FE Update: Translation Tools Make CAD Models FEA-Ready
9/8/2008
by
Abdul Shammaa
The sharing of data between CAD, CAE, and CAM has
grown to include machining, molding, and PLM.
So true interoperability is a necessity to ensure product-data
quality (PDQ) throughout the enterprise.
Interoperability issues even can arise early in the game. For
instance, FE analysts need data forms, tolerances, and structures that
are different from their counterparts in product development who begin
with a CAD model. When there’s a misfit between design data and FEA
parameters, meshes generated from CAD contain a host of errors. FE
analysts must then spend appreciable time fixing bad data, instead of
running actual simulations. Such wasted time reduces development team
productivity, particularly as the cycle between design and analysis
shrinks and becomes more interactive.
The main reason for a CAD and FEA mismatch is that the 3D model
contains too much detail for FEA. Automated algorithms that generate FEA
meshes have difficulty accounting for slivers or geometric faces too
small to generate well-shaped elements. Run times rise. When the mesh is
fed into a solver, the skewed or collapsed elements crash the code. For
a solver to work, every single mesh element must meet some parameter of
minimum quality.

A CADdoctor screenshot of a CAD model shows narrow faces (highlighted
in red). These kinds of details interfere with accurate FEA meshing.
Make it simple
Simplifying CAD models makes the FE analyst’s job easier and also speeds
meshing and brings more accurate physics. Many question whether removal
of CAD details will degrade analysis accuracy. The answer: Not
functionally. That’s because FEA is an approximate method that provides
answers to within 5 or 10% of a theoretical solution. The accuracy
provided by a cleaned-up CAD model is more than sufficient for analyzing
degree of contact, bending, impact, and other stress information FEA
provides.
Furthermore, removed details are generally insignificant for an
analysis. For instance, they might be in an area containing no stress
concentration, or where details don’t affect the structural integrity of
the model. An example of an extraneous detail is a company logo embossed
on a part. The logo doesn’t impact the part’s structural integrity and
would be difficult to mesh.
Simplified geometry is necessary for CAD-generated FEA models about
80% of the time. When analysts need more detail, such as a contact
surface around a bolt hole, the original geometry should be retained.
Hidden geometries
Visible CAD-to-FEA issues are fairly easy but time consuming to fix
manually. However, the naked eye cannot see everything that needs
simplification. For example, curvature values, surface discontinuities,
and tangent continuity can be visually difficult to identify. So can
complex geometric errors such as twists and turns that create “surface
normal” problems. These also affect FEA (and, ultimately, cutting tools
— a surface error can flip a cutting path from inside to outside).
Again, gaps or overlapping faces (resulting in two surfaces where there
should be only one), small fillets, holes, and bosses, as well as free
edges, sharp-edge angles, and intersecting and self-intersecting loops
also cause problems.

> _Written problem 1_: According to the article on CAD models and FEA, within what margin of a theoretical solution does FEA give answers?
> _Written problem 2_: Write out the passage of the article on CAD models and FEA between "FE Update: Translation" and "throughout the enterprise.", inclusive, changing "enterprise" to "organization".
> _Written problem 3_: Which areas does the article on CAD models and FEA say the sharing of data between CAD, CAE, and CAM has grown to include?

> _Records_:
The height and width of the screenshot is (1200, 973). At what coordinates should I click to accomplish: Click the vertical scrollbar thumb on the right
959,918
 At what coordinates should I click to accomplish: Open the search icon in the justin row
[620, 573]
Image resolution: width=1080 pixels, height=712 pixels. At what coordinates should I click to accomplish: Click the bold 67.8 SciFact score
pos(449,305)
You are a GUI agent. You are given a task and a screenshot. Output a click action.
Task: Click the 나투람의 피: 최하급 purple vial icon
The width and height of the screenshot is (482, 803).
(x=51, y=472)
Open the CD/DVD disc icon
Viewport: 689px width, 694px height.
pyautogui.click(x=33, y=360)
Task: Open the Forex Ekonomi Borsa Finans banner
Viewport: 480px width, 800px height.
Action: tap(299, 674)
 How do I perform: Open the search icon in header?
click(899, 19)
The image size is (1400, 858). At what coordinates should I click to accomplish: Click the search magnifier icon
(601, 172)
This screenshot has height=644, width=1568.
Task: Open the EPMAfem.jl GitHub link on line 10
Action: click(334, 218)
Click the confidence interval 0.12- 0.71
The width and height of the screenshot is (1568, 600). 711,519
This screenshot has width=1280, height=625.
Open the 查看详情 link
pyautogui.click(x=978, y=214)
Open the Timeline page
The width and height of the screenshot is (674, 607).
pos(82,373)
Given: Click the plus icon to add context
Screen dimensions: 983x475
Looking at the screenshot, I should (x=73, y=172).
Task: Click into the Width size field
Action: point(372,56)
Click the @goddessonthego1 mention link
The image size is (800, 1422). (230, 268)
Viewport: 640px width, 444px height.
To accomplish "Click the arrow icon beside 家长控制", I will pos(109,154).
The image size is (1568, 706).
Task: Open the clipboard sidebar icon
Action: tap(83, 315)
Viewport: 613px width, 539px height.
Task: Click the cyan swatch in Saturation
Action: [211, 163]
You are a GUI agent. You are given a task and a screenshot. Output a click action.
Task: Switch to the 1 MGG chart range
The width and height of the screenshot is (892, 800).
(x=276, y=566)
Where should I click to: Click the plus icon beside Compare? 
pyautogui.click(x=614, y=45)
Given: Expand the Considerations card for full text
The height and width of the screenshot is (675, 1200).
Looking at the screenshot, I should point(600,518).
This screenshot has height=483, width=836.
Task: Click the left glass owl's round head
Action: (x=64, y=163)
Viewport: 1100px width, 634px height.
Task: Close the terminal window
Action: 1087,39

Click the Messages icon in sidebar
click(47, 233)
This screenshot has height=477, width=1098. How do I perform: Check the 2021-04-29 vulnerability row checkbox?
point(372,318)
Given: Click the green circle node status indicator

> _Worked solution 1_: Within 5 or 10% of a theoretical solution.

> _Worked solution 2_:
FE Update: Translation Tools Make CAD Models FEA-Ready
9/8/2008
by
Abdul Shammaa
The sharing of data between CAD, CAE, and CAM has
grown to include machining, molding, and PLM.
So true interoperability is a necessity to ensure product-data
quality (PDQ) throughout the organization.

> _Worked solution 3_: Machining, molding, and PLM.